Dr Grimsby Roylott seems to be the all time villain for Holmes, he is said to be of an abnormal mixture of the qualified and the rural. Wearing a black top hat, a long frockcoat why he was swinging a hunting crop at Holmes and Watson. Holmes says when the intruder had left that he is not as strong as he seems. I think the readers will think that Dr Grimesby Roylott is irrational.
Sherlock Holmes is a sharp man with the cunning of a fox. He behaves like he is showing of in front of Miss Stoner to make her think that she had mad the right decision by coming to him. The Victorian public loved the ‘gentleman’ and when Sherlock Holmes came out with good manner. How Holmes goes to solve the mysteries is by looking at the smallest clue and working on that like in ‘The Red Headed League’ he works upon the young servant Vincent Spaulding, and his photography hobby in the cellar. Holmes always is one step ahead of his ‘Dear Watson’.

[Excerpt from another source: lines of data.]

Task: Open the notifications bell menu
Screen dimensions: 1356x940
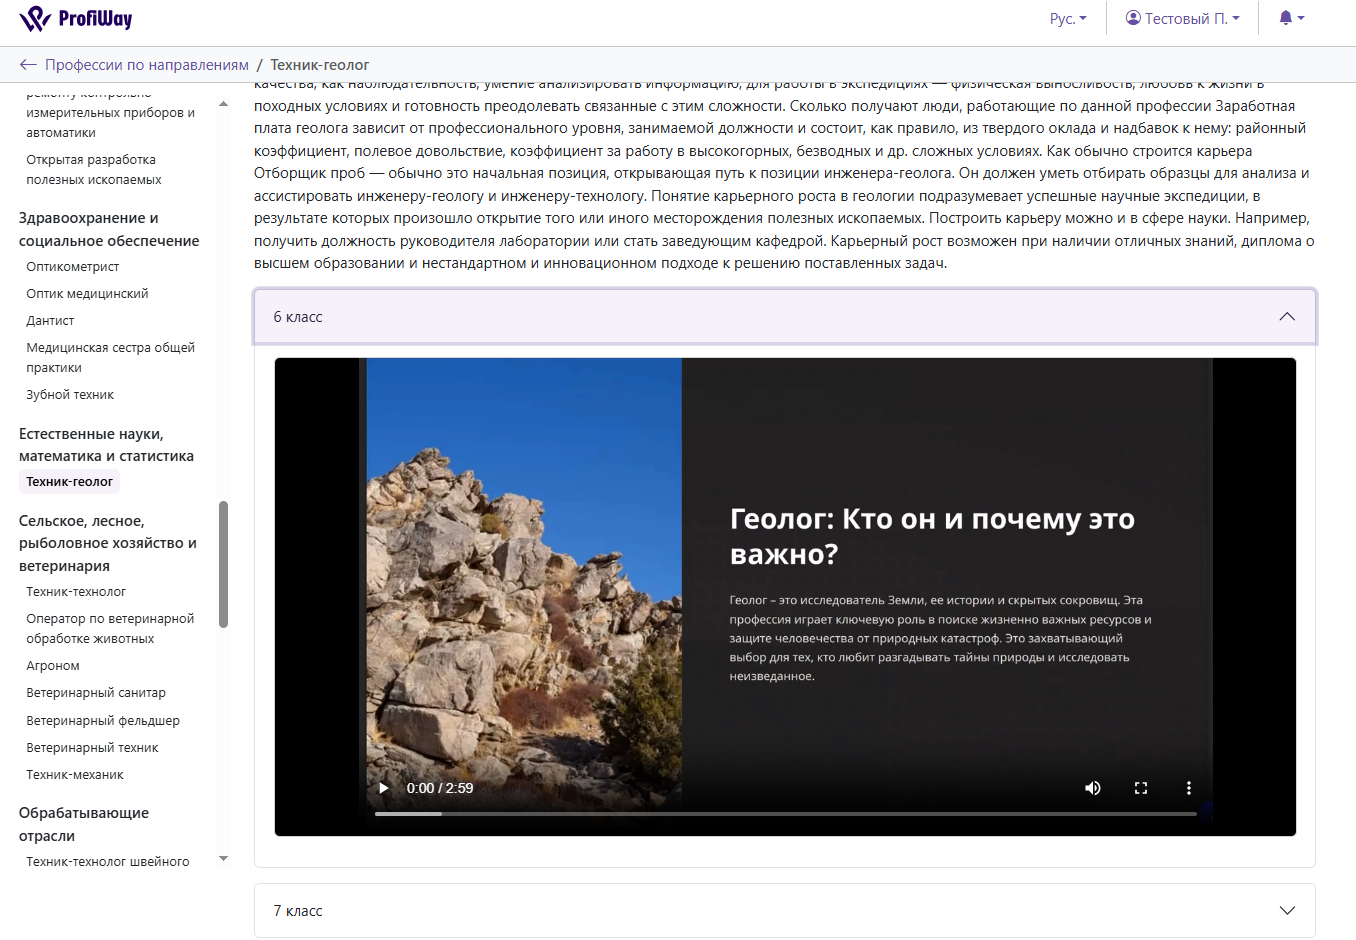Action: pos(1291,18)
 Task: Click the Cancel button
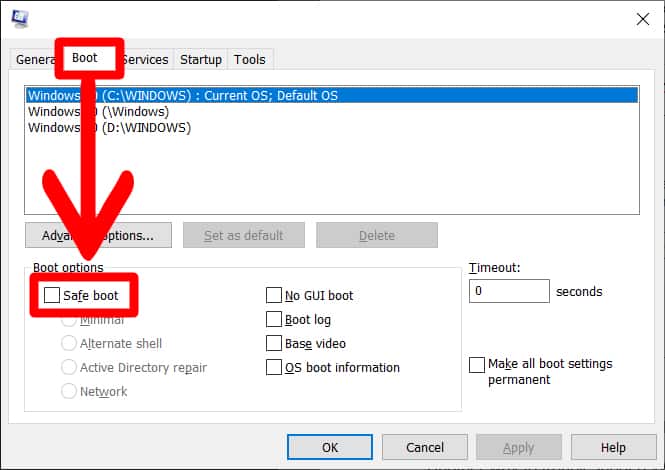pyautogui.click(x=425, y=447)
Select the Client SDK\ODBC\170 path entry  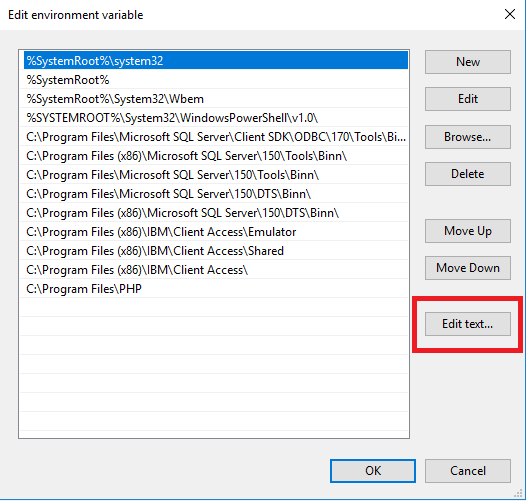coord(216,137)
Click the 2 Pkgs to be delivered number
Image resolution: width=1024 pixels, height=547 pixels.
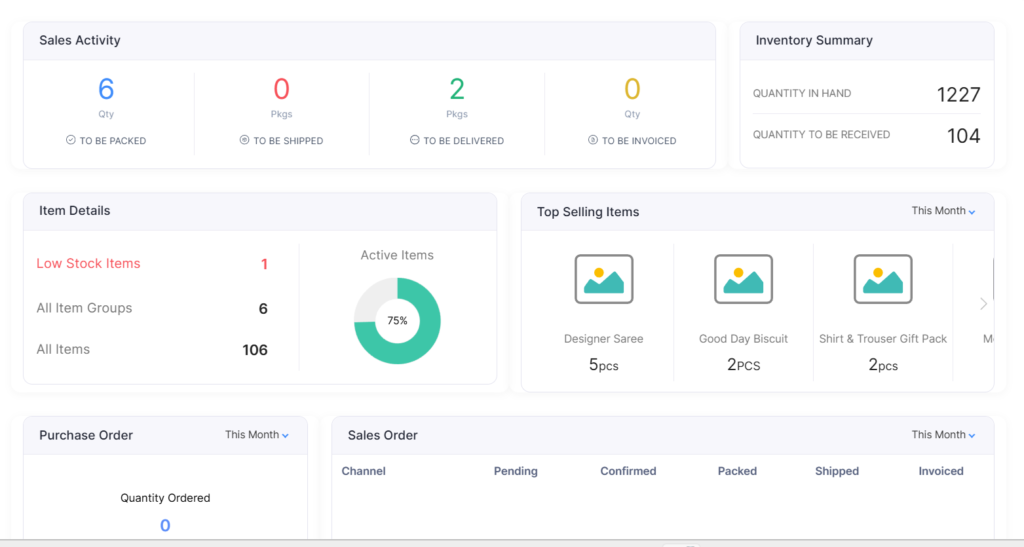(457, 90)
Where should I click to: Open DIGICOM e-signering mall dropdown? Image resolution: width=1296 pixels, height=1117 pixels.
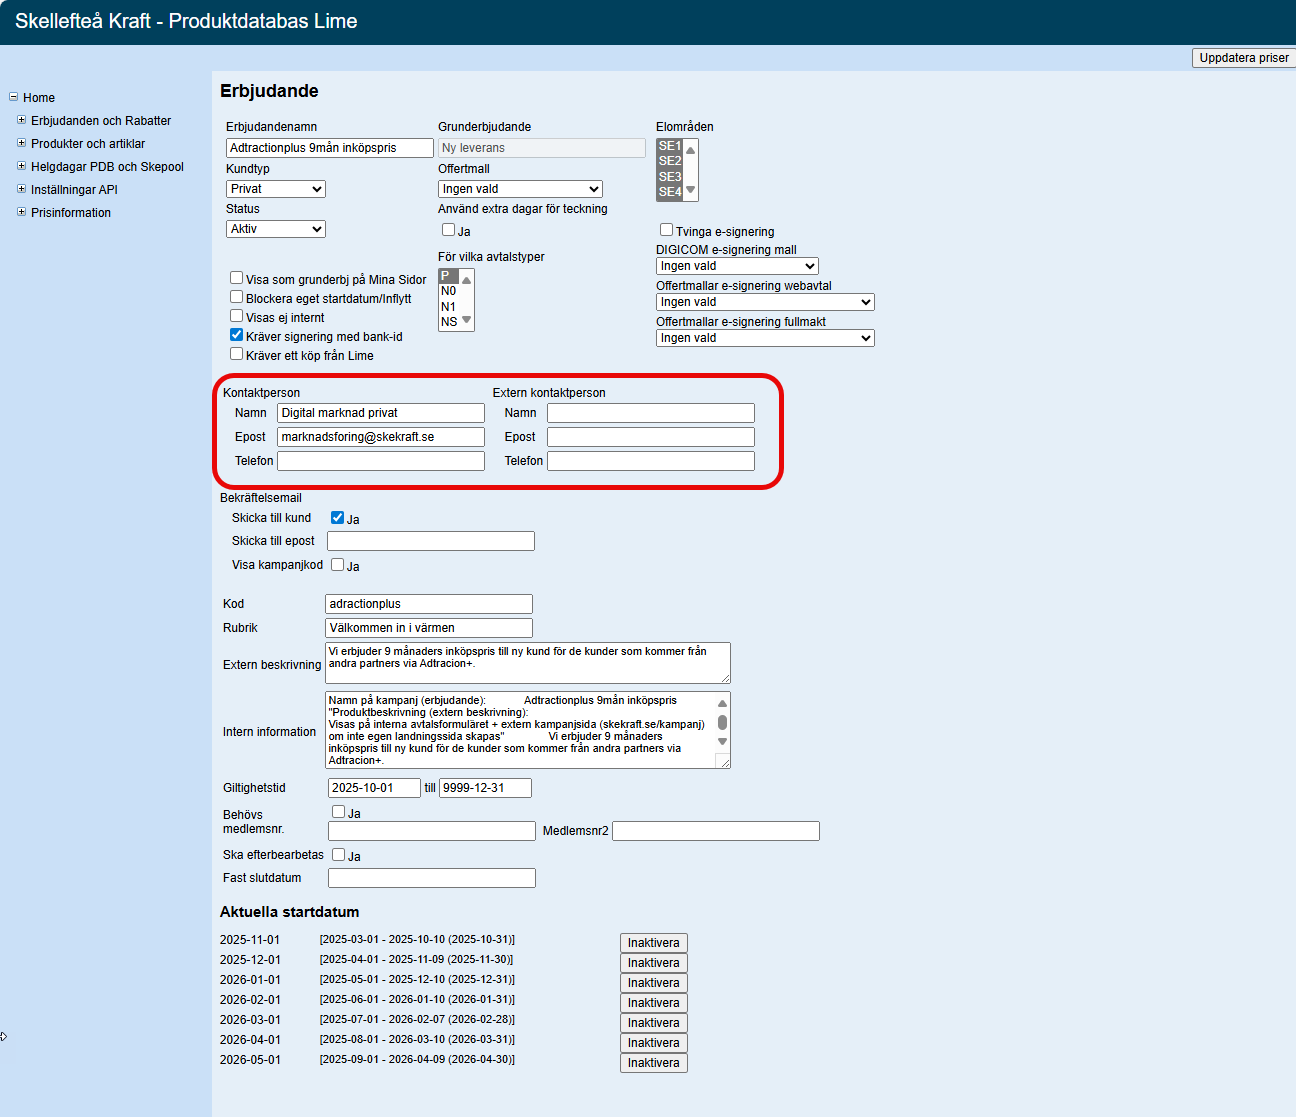[x=737, y=266]
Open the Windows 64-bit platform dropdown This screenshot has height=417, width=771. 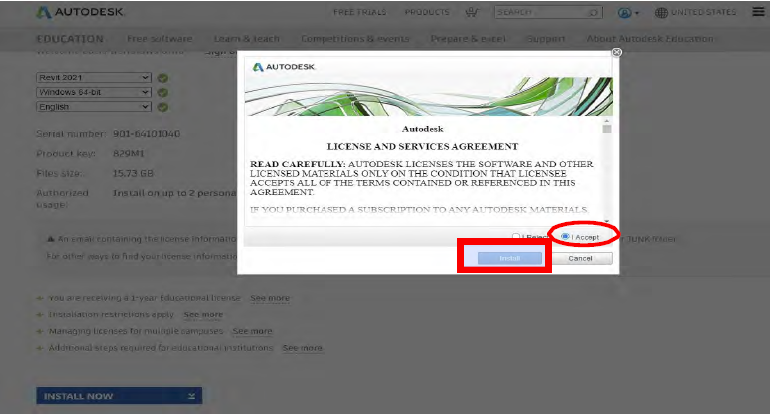point(93,92)
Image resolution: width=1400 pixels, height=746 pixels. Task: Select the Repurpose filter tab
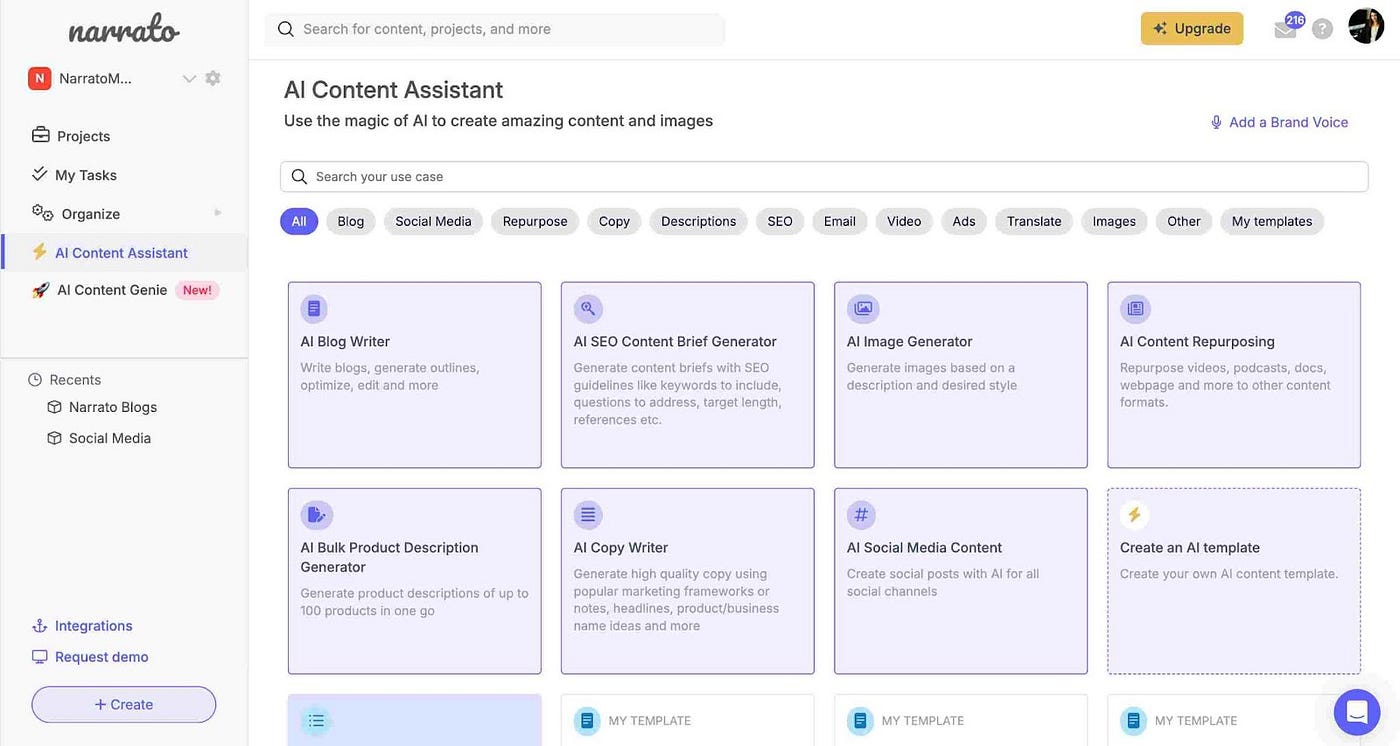[535, 221]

The setting in ‘The Speckled Band’ is the most important part in the plot because of the way it is described, “Gathering darkness” and lonesome, half damaged, half kept as it should, and the wild animals that roam free around the palace of wilderness. The reader visualises the house, Stoke Moran, as a forbidden, dangerous place to be” The building was grey…stone..with..two curving wings, like the claws of a crab..the windows were broken.”.
‘The Red Headed League’ on the other hand is more mysterious but not in the same way as ‘The Speckled Band’. This is where a pawnbroker is drawn away form his shop, why his assistant was secretly digging a tunnel from the cellar of the pawnshop to rob the bank directly behind the shop. Mr Jabez Wilson comes for Sherlock Holmes’ reflection to the problem of what Mr Wilson says a ‘prank’ of making him copy out the Encyclopaedia Britannica. Holmes looks the young servant Vincent Spaulding, and his photography hobby in the cellar to work out he is trying to steal French bullion from the bank next door. Holmes joins up with the police force, who at the time were unfaithful, and the banks manager, Mr Merryweather, to try and stop this crime before it is committed.
The character Jabez Wilson is quite strange he seems to be the smart Victorian but he is easy manipulated by others such as Sherlock Holmes and Vincent Spalding. Duncan Ross is the backbone of ‘The Red Headed League’ and always is never around while Mr Jabez Wilson is copying out the Encyclopaedia Britannica. John Clay is the master criminal behind ‘The Red Headed League’ he is said to be baby faced and clean-shaven.
In ‘The Six Napoleons’ a man is going around smashing statues of Napoleon. But Holmes does not know why this is happening yet. He finds out the statues are only smashed were no one would find him and he always did it in the light. Inside one of the statues is the pearl of Borias. Holmes knows the breaker to hit at the closer of the two left over statues.
Inspector Lestrade is the comic policeman that never gets it right. He takes the opposite way of doing things than Holmes. But he works out the dead man, but not the breaker. In this time the police were not very helpful.
In ‘The Man with the Twisted Lip’ Sir Arthur Conan Doyle shows how the Victorians lived in the last decade of Queen Victoria’s reign. He describes exactly the dense network of East London streets frequently used by ‘Jack the Ripper’. “Dark and dim. It is unnerving and scary and disorientating, like being enveloped in fog” and “Holmes’s shrill whittle, the clink of the horses hoofs, silence broken by occasional policeman’s footfall or songs and shouts of some belated party of revellers
In 1893 Sir Arthur Conan Doyle grew bored to death with his alter ego Sherlock Holmes, and in ‘The Final Problem’ killed him off. He was last seen fighting his archenemy Professor Moriarty at the Reichenbach Falls. But with the outcry for Holmes he devised a method for him to have survived and in ‘The Empty House’
I think that Sherlock Holmes is still well liked by the British public because he gives a way of life to the old Victorian era. I liked all the stories I had read because I like a problem with as little clues at all so I can work it out myself. Arthur Conan Doyle must have been over skilled in English to write such complex stories with such calibre.